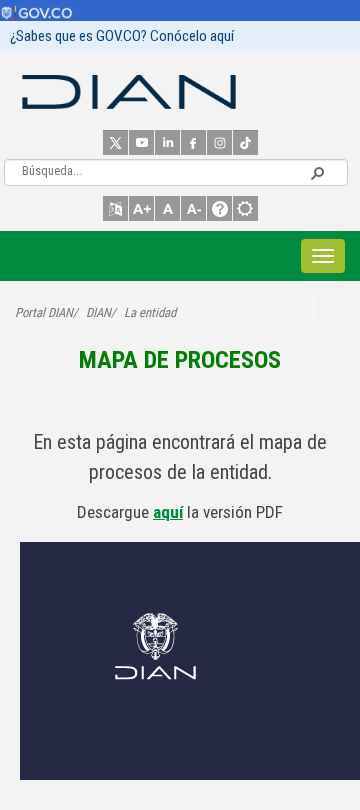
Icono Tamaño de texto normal (167, 208)
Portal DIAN (44, 312)
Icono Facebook (193, 142)
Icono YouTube (141, 142)
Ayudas (219, 208)
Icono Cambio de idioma (115, 208)
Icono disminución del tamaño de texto (193, 208)
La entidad (150, 312)
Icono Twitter (115, 142)
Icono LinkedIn (167, 142)
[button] (317, 172)
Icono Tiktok (245, 142)
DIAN (98, 312)
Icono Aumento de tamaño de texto (141, 208)
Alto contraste (245, 208)
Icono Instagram (219, 142)
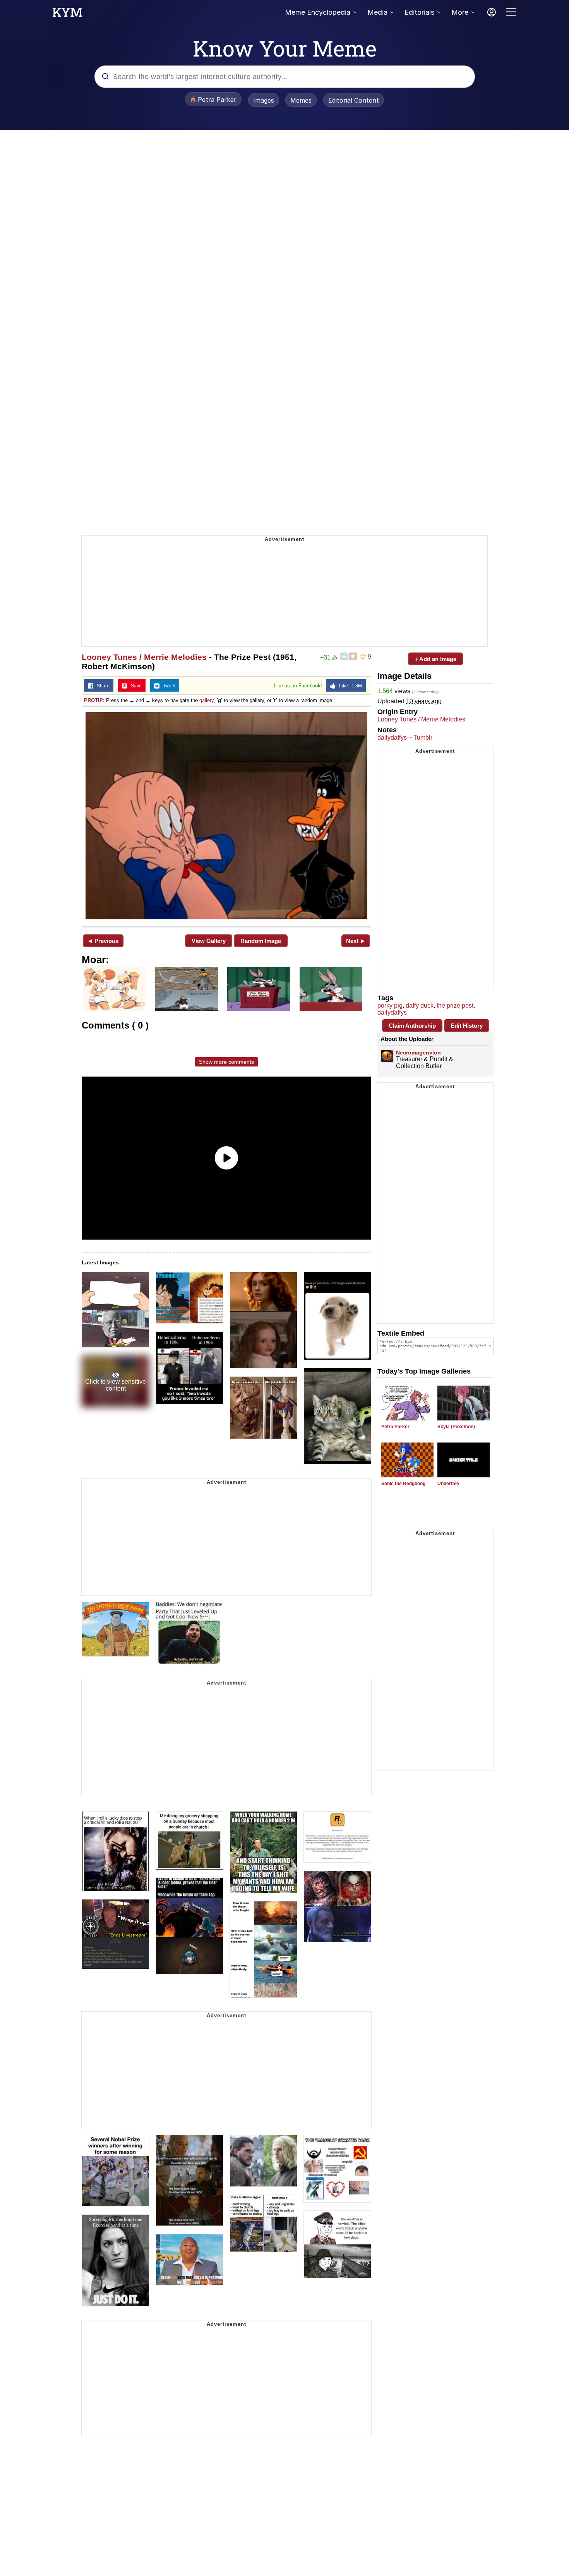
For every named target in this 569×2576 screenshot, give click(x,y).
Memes (301, 100)
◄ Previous (102, 941)
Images (263, 100)
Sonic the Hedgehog (403, 1483)
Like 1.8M (349, 686)
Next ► (356, 941)
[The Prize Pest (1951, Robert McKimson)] (226, 815)
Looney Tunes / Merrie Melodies (144, 657)
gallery (206, 700)
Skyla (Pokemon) (456, 1426)
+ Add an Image (435, 659)
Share (101, 686)
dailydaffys (392, 1012)
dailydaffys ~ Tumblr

What you are asked to do:
Reproduce the final stretch of lines exactly: the line containing "Icono disminución del" through the last line of the data, both included. Pictures do not belong in the copy.

Finished exercise:
Icono disminución del tamaño de texto (193, 208)
La entidad (150, 312)
Icono Twitter (115, 142)
Icono LinkedIn (167, 142)
[button] (317, 172)
Icono Tiktok (245, 142)
DIAN (98, 312)
Icono Aumento de tamaño de texto (141, 208)
Alto contraste (245, 208)
Icono Instagram (219, 142)
For every named target in this 569×2576 screenshot, give click(x,y).
Memes (301, 100)
◄ Previous (102, 941)
Images (263, 100)
Sonic the Hedgehog (403, 1483)
Like 1.8M (349, 686)
Next ► (356, 941)
[The Prize Pest (1951, Robert McKimson)] (226, 815)
Looney Tunes / Merrie Melodies (144, 657)
gallery (206, 700)
Skyla (Pokemon) (456, 1426)
+ Add an Image (435, 659)
Share (101, 686)
dailydaffys (392, 1012)
dailydaffys ~ Tumblr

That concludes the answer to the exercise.